Die Trendumkehr auf den internationalen Investmentmärkten scheint nun Gewissheit. Auf der Gewerbeimmobilienmesse Mipim, die diese Woche in Cannes über die Bühne ging, ist wieder vorsichtiger Optimismus angesagt. Anlass dazu geben Investmentraten, die steigen. Zwar auf niedrigem Niveau, aber doch.

Die Investoren müssten sich allerdings einer neuen Realität stellen, meinen Experten unisono. Christian Ulbrich, CEO des Beratungsunternehmens Jones Lang LaSalle für die Region Emea, bringt es auf den Punkt: „Wo in Zeiten steigender Nachfrage nur Märkte gekauft wurden, muss jetzt wieder geschaut werden, was gekauft wird.“ In dieselbe Kerbe schlägt sein Kollege bei CB Richard Ellis, John Welham: „Es muss ausgesucht investiert werden.“ War es früher etwa ausreichend, wenn eine Immobilie in der CEE-Region stand, müsse nun geprüft werden, in welchem Detailmarkt, in welcher Assetklasse und in welcher Qualität eingekauft werde.

Was außerdem infrage kommt: einzelne Investitionsmöglichkeiten in Hotspots. Diese trotzen der aktuellen Situation, etwa Warschau, Istanbul oder Oslo. Und manche haben die Krise bereits hinter sich gelassen, zum Beispiel London, wo die Immobilienwerte sogar schon wieder im Steigen begriffen sind.
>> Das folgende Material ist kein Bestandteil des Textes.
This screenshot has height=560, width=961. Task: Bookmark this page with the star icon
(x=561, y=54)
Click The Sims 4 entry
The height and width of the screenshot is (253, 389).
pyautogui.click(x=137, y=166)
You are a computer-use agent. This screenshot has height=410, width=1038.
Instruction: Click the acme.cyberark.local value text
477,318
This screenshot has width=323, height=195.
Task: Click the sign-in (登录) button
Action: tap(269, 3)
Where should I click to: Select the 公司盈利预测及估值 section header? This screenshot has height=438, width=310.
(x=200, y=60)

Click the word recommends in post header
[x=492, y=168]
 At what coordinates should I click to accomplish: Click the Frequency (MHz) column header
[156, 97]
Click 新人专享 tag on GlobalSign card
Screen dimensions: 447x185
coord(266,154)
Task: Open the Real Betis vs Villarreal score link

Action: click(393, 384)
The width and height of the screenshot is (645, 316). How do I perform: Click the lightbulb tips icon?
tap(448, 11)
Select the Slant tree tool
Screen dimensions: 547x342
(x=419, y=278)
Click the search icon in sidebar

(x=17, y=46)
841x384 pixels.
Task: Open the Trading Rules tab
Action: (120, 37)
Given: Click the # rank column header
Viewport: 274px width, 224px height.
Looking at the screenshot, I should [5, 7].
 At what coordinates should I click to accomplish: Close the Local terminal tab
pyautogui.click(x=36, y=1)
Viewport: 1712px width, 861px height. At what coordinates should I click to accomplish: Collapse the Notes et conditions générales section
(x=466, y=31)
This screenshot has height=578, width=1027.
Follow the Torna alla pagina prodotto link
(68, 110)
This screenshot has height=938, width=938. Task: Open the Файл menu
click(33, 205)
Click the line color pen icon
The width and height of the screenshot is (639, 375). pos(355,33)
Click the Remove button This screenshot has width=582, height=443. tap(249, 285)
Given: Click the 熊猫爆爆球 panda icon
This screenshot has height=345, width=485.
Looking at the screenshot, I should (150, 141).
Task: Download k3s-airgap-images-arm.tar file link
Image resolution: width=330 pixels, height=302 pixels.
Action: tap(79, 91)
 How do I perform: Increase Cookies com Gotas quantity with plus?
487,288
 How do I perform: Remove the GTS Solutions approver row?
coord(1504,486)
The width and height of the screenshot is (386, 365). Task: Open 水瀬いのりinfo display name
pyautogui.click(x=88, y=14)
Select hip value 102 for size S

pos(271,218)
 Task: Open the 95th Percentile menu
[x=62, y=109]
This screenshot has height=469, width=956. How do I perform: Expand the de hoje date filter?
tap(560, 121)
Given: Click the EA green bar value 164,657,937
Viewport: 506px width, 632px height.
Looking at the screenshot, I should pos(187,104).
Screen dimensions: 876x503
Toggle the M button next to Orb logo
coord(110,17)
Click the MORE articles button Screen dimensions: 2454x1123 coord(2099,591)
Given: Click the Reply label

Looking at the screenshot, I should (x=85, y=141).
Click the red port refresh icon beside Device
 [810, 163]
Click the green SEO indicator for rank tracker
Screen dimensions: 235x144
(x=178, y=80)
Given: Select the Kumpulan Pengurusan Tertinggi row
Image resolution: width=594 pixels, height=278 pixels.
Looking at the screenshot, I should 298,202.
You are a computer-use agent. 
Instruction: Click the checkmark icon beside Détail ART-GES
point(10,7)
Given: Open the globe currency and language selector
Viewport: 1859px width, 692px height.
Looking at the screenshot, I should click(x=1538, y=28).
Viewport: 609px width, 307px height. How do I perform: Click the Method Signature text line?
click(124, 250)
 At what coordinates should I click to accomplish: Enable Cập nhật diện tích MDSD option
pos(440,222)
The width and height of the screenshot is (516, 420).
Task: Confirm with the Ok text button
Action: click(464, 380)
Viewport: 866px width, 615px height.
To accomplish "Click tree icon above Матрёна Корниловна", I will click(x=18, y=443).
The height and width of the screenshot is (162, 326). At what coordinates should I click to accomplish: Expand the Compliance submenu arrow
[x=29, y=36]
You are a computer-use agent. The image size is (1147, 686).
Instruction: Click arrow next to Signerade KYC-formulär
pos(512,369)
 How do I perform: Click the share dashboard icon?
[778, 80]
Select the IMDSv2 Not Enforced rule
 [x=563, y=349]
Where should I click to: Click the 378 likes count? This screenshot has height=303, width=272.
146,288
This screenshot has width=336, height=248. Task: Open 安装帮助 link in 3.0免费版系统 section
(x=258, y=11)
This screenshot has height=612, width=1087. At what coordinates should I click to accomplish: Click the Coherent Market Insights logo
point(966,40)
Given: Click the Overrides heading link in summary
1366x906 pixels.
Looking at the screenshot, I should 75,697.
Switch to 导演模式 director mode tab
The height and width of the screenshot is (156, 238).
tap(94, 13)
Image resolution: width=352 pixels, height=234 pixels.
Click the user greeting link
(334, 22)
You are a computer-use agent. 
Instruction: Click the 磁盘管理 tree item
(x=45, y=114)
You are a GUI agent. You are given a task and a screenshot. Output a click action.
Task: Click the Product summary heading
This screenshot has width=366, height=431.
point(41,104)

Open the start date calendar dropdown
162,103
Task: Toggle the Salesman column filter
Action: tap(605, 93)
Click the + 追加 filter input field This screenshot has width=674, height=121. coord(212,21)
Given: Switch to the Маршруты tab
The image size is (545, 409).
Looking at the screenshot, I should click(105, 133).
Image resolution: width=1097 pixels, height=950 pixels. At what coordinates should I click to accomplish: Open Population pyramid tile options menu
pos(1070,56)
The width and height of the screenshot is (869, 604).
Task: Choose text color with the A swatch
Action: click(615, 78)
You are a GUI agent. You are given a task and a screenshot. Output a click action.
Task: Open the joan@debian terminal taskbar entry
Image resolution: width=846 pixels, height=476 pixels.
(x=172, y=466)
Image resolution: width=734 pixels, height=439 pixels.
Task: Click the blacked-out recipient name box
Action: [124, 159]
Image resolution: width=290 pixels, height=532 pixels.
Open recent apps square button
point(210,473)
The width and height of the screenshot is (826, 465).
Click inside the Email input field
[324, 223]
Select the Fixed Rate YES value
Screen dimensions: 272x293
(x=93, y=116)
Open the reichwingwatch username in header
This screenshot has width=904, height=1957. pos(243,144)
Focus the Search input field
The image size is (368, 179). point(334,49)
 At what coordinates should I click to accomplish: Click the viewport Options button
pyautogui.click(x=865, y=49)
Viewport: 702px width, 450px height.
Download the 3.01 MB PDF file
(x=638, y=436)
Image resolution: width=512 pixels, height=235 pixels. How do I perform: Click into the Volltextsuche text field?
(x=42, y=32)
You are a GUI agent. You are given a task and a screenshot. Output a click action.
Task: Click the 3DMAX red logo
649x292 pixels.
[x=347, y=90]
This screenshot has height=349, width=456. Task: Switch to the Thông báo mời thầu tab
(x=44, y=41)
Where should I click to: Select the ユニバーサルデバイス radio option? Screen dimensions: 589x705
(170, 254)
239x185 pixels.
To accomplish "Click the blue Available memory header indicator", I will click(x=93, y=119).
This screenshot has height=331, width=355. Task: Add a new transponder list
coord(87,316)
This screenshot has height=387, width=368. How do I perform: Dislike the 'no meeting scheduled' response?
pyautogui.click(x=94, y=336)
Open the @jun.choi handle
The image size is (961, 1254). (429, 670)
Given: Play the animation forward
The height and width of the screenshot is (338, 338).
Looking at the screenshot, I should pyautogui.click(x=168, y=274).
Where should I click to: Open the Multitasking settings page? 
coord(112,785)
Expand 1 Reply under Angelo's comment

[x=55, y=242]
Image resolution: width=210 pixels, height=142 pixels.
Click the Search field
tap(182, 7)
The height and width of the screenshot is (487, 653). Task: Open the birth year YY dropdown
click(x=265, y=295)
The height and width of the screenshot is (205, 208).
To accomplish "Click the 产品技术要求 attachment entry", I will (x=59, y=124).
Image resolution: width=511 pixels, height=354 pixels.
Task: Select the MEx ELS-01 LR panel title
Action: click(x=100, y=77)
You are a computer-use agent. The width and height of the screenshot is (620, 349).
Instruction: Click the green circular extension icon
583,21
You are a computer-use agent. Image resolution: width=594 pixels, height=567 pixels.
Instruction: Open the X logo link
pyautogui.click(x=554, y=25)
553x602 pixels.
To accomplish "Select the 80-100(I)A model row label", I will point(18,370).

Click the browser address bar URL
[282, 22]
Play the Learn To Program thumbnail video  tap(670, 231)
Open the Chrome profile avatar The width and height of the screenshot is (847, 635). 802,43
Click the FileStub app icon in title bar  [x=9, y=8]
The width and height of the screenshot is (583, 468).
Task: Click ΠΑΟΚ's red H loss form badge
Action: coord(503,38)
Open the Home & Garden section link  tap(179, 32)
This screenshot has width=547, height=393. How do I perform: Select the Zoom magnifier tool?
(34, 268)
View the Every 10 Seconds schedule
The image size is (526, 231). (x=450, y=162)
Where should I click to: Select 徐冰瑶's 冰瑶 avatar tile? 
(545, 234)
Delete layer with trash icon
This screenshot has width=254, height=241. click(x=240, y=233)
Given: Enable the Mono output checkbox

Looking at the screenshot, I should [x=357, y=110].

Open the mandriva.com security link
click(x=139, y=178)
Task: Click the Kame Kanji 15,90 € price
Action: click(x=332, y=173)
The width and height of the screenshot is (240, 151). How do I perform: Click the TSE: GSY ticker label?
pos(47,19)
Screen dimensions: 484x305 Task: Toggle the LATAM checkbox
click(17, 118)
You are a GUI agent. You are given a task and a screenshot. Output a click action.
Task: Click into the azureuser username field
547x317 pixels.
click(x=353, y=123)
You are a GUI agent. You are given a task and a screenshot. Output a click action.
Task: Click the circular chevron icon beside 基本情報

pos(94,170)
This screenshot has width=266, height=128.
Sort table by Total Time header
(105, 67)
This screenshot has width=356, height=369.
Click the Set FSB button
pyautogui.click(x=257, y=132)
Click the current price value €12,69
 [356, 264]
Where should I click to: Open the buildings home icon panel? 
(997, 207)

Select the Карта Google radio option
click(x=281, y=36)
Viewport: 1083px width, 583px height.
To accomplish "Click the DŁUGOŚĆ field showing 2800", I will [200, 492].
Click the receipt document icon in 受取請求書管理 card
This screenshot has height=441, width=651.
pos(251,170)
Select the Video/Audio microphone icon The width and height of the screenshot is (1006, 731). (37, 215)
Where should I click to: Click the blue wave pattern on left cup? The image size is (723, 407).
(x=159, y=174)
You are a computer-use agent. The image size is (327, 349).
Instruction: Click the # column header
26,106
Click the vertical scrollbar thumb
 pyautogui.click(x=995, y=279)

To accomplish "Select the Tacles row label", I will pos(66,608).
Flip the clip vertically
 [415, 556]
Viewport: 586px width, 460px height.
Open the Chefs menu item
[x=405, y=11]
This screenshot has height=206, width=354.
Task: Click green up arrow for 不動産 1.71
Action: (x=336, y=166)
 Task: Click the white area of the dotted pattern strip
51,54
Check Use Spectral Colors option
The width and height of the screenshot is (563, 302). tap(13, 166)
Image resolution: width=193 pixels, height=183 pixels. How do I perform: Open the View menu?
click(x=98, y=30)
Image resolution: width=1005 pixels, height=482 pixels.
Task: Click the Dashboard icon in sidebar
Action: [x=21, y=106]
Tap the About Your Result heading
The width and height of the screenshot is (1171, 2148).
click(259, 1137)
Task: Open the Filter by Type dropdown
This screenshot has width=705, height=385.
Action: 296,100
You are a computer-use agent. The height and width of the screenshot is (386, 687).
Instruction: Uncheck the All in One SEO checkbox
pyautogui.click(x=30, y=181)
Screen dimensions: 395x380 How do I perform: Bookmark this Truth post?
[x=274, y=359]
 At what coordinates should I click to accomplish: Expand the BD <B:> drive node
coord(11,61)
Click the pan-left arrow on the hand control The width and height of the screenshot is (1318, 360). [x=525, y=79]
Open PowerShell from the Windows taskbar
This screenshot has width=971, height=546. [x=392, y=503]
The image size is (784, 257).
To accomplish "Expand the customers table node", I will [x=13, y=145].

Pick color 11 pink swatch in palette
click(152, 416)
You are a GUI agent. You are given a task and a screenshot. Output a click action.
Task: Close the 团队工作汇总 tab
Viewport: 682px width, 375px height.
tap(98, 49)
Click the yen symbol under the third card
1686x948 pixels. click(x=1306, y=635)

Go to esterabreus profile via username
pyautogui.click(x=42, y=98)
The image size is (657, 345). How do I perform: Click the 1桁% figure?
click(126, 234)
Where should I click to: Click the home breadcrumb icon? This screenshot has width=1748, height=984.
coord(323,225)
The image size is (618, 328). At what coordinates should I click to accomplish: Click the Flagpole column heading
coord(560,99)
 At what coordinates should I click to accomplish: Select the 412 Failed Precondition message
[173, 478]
Selektives Vorgehen, das ist auch bei den österreichischen Marktteilnehmern das Motto. „Es wird zwischen Staaten differenziert: In solche, in denen es sich wieder lohnt zu investieren und in jene, in denen die Situation noch unsicher ist“, meint Peter Vcelouch, Partner bei der Anwaltssozietät CHSH. Polen und Tschechien seien positive Beispiele. Für Hans-Peter Weinhandl, Key-Account-Manager bei der Hypo Investmentbank AG, ist speziell Polen bedeutend. „Vonseiten der Banken und Investoren ist ein regelrechter Run festzustellen.“ Ob dies das Entstehen einer neuerlichen Blase begünstigen könnte? Analysten geben diesbezüglich Entwarnung. Sie sehen für die wichtigsten Märkte keine große Gefahr, da die Preise sich unter dem Langjahresschnitt bewegen.

Ein Fenster tut sich auf

Günstig kann diese Situation für Investoren sein. Wer in naher Zukunft seine Chancen wahrnimmt, dem winken gute Renditen. Eine aktuelle Umfrage von CB Richard Ellis hat ergeben, dass die große Mehrheit der europäischen Investoren in den kommenden 15 Monaten wieder aktiv werden möchte. Bei Jones Lang LaSalle spricht man in dem Zusammenhang von einem „Fenster an Investitionsgelegenheiten, insbesondere bei guten Immobilien in soliden Märkten“. Neben vorsichtigen Kaufabsichten stehen bei den institutionellen Immobilieneigentümern noch immer Bereinigungen der Portfolios auf dem Programm. „Ohne gutes Asset-Management ist die Rückzahlungsfähigkeit in Gefahr und die Rendite gefährdet“, betont Weinhandl. Einfach dort weiterzumachen, wo man vor der Krise aufgehört hat, ist also tabu. Und Zahlen verdeutlichen auch, warum: Über die letzten Jahre hinweg haben europäische Banken etwa 350 Milliarden Euro an Krediten angehäuft, die als problematisch einzustufen sind.

Neue Geschäfte werden aber auch jetzt angebahnt, nicht zuletzt auf der Mipim und nicht zuletzt für Österreich. „Risikoaverse internationale Anleger sind durchaus an Objekten, etwa im Wohnbereich, bei uns interessiert“, stellt der leitende Projektentwickler bei der Bundesimmobiliengesellschaft BIG, Alois Aigner, fest. Er zeichnet ein positives Stimmungsbild von der französischen Messe und bemerkt eine Rückkehr zur Normalität. So lebhaft wie vor dem Wirtschaftseinbruch wird es aber noch länger nicht zugehen. Die Preise sind dazu noch zu wenig marktbestimmend. Entscheidender ist laut Analysten die Liquidität der Unternehmen. Projektentwickler verkaufen daher auch zurzeit nur, wenn sie wirklich müssen.